ABSTRACT

We may learn a great deal by reflecting on the problems we encounter. Thus, in this chapter, colleagues who are practitioners of peer tutoring, paired learning or cooperative learning or experts in a key field reflect on problems they have encountered, solutions they have tried or on new directions their work is taking. Several focus on a particular issue or problem while others take a more holistic approach. We start with Melissa Highton from Napier University, Edinburgh, UK, who describes how she and her team addressed the ‘weak links’ in Napier's volunteer tutoring scheme. Next, Jim Wood from the University of Newcastle, UK, considers similar issues relating to quality and funding in the context of their student tutoring for degree credit scheme.
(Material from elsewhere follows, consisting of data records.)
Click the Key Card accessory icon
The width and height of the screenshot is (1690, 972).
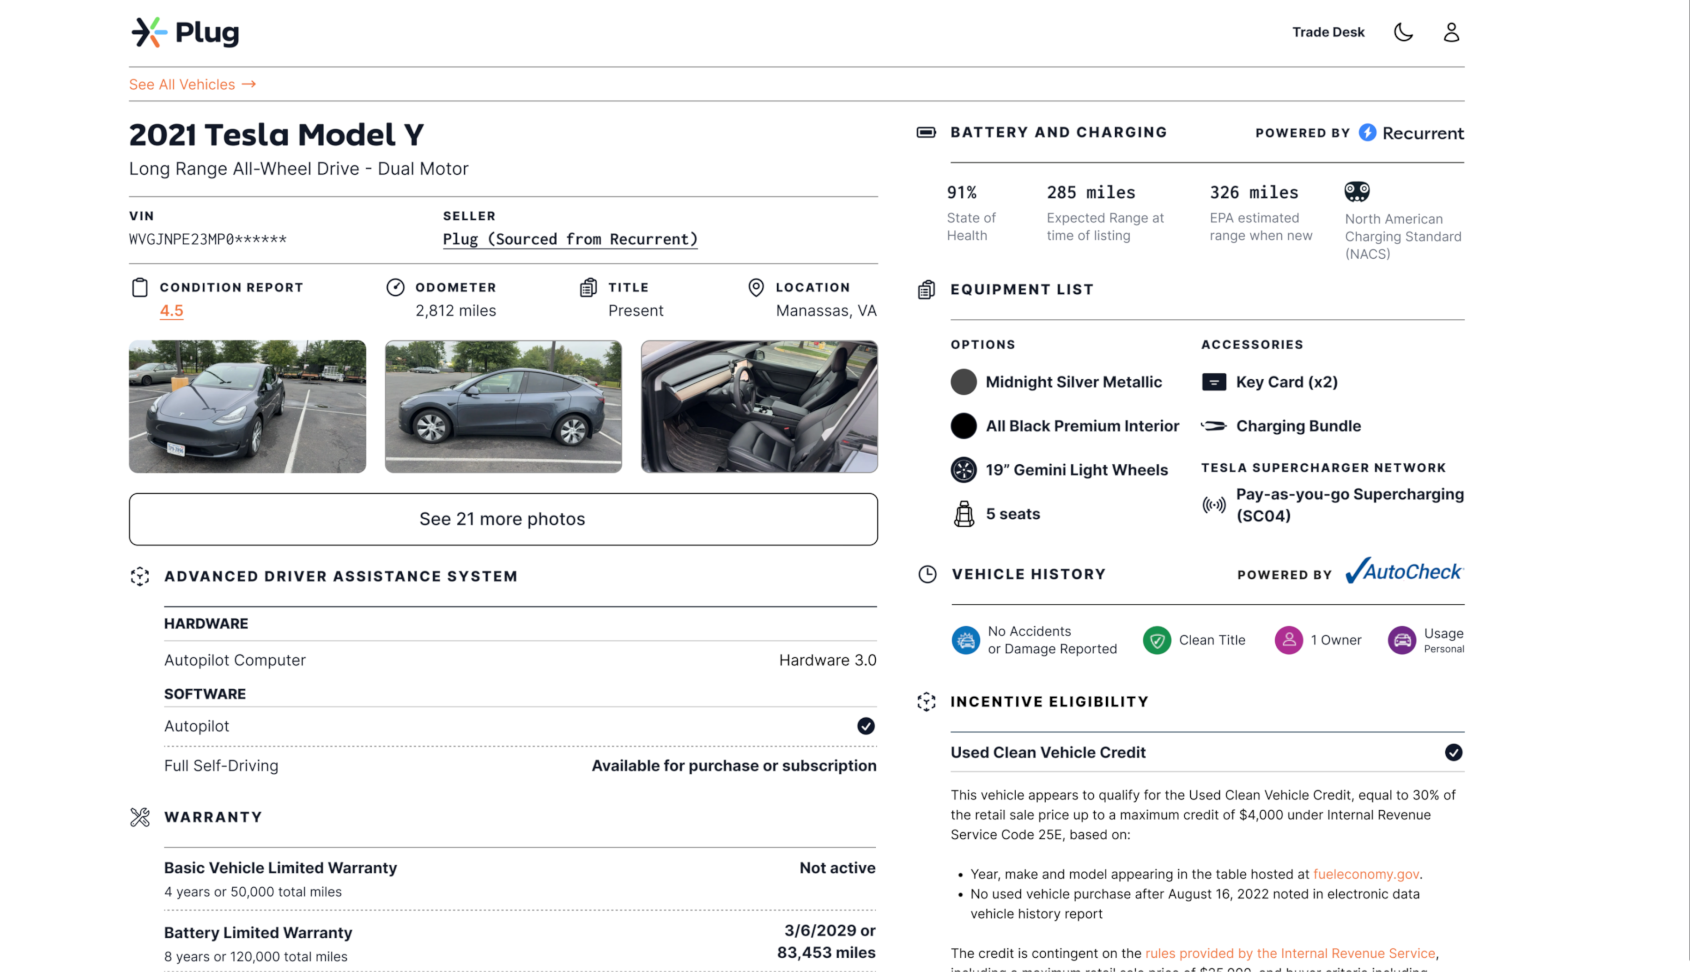(1214, 382)
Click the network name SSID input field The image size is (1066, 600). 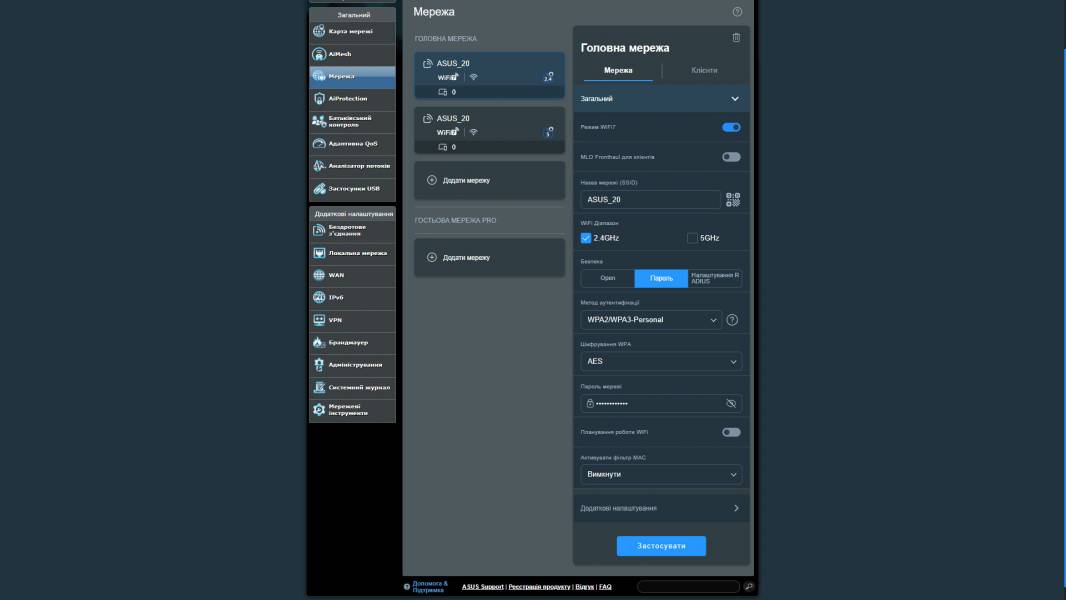click(x=650, y=200)
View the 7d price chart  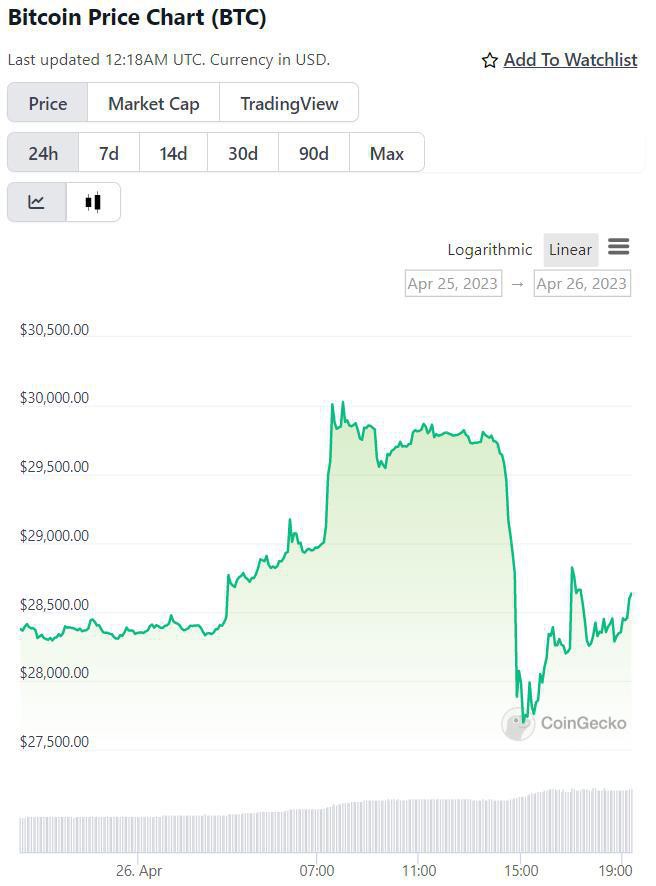tap(107, 153)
Barbara McCombs from Denver Research Institute then reflects on how we might better motivate our students, and Daphne Hampton and Margo Blythman from the London College of Printing describe their study support scheme designed to help combat absenteeism. Ruth Cohen, David Boud and Jane Sampson from the University of Technology, Sydney, discuss the problems of assessing peer-assisted learning. Next, Erin Wilson of LaTrobe University, Melbourne, writes of her experiences of organizing peer learning to support studying at a distance. Dianna Newbern and Donald Dansereau then describe the evolution of their Scripted Co-operative Dyad technique. The penultimate contribution is from Robert Neale and Deborah Laurs from Massey University, New Zealand, who reflect on co-operative learning in the teaching of writing. Finally, Neal Whitman reflects more generally on problems associated with peer tutoring encountered in the medical school at the University of Utah.